What needs to be done: Every line of the data below is to be written out again exactly.

╭─ Given data

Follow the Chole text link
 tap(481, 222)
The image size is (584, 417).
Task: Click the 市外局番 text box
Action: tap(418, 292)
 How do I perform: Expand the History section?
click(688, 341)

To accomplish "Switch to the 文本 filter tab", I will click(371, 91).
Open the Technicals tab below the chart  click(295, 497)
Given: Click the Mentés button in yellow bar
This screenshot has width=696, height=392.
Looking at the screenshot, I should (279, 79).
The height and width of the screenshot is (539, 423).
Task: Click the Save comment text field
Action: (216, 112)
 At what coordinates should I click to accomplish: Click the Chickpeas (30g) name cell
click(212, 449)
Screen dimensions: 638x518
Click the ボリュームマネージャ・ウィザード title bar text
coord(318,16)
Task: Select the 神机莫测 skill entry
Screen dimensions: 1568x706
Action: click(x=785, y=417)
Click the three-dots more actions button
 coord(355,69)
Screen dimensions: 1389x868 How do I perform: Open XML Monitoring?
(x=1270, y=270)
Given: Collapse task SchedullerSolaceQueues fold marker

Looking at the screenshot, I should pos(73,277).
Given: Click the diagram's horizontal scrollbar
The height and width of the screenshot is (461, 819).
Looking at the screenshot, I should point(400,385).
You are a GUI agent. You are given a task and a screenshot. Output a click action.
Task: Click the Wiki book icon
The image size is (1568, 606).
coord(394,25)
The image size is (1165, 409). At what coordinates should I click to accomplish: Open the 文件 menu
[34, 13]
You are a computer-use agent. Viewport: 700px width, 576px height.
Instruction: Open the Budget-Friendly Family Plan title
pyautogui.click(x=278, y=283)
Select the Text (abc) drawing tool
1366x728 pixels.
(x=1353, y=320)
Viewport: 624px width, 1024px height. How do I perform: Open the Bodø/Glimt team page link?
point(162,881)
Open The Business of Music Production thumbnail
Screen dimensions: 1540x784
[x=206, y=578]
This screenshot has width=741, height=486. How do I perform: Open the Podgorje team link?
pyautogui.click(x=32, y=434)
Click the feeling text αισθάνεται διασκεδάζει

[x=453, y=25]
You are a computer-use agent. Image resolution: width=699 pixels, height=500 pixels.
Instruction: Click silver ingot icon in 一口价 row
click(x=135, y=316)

╰─

Solved exercise:
Follow the Chole text link
 tap(481, 222)
The image size is (584, 417).
Task: Click the 市外局番 text box
Action: tap(418, 292)
 How do I perform: Expand the History section?
click(688, 341)

To accomplish "Switch to the 文本 filter tab", I will click(371, 91).
Open the Technicals tab below the chart  click(295, 497)
Given: Click the Mentés button in yellow bar
This screenshot has width=696, height=392.
Looking at the screenshot, I should (279, 79).
The height and width of the screenshot is (539, 423).
Task: Click the Save comment text field
Action: (216, 112)
 At what coordinates should I click to accomplish: Click the Chickpeas (30g) name cell
click(212, 449)
Screen dimensions: 638x518
Click the ボリュームマネージャ・ウィザード title bar text
coord(318,16)
Task: Select the 神机莫测 skill entry
Screen dimensions: 1568x706
Action: click(x=785, y=417)
Click the three-dots more actions button
 coord(355,69)
Screen dimensions: 1389x868 How do I perform: Open XML Monitoring?
(x=1270, y=270)
Given: Collapse task SchedullerSolaceQueues fold marker

Looking at the screenshot, I should pos(73,277).
Given: Click the diagram's horizontal scrollbar
The height and width of the screenshot is (461, 819).
Looking at the screenshot, I should point(400,385).
You are a GUI agent. You are given a task and a screenshot. Output a click action.
Task: Click the Wiki book icon
The image size is (1568, 606).
coord(394,25)
The image size is (1165, 409). At what coordinates should I click to accomplish: Open the 文件 menu
[34, 13]
You are a computer-use agent. Viewport: 700px width, 576px height.
Instruction: Open the Budget-Friendly Family Plan title
pyautogui.click(x=278, y=283)
Select the Text (abc) drawing tool
1366x728 pixels.
(x=1353, y=320)
Viewport: 624px width, 1024px height. How do I perform: Open the Bodø/Glimt team page link?
point(162,881)
Open The Business of Music Production thumbnail
Screen dimensions: 1540x784
[x=206, y=578]
This screenshot has width=741, height=486. How do I perform: Open the Podgorje team link?
pyautogui.click(x=32, y=434)
Click the feeling text αισθάνεται διασκεδάζει

[x=453, y=25]
You are a computer-use agent. Image resolution: width=699 pixels, height=500 pixels.
Instruction: Click silver ingot icon in 一口价 row
click(x=135, y=316)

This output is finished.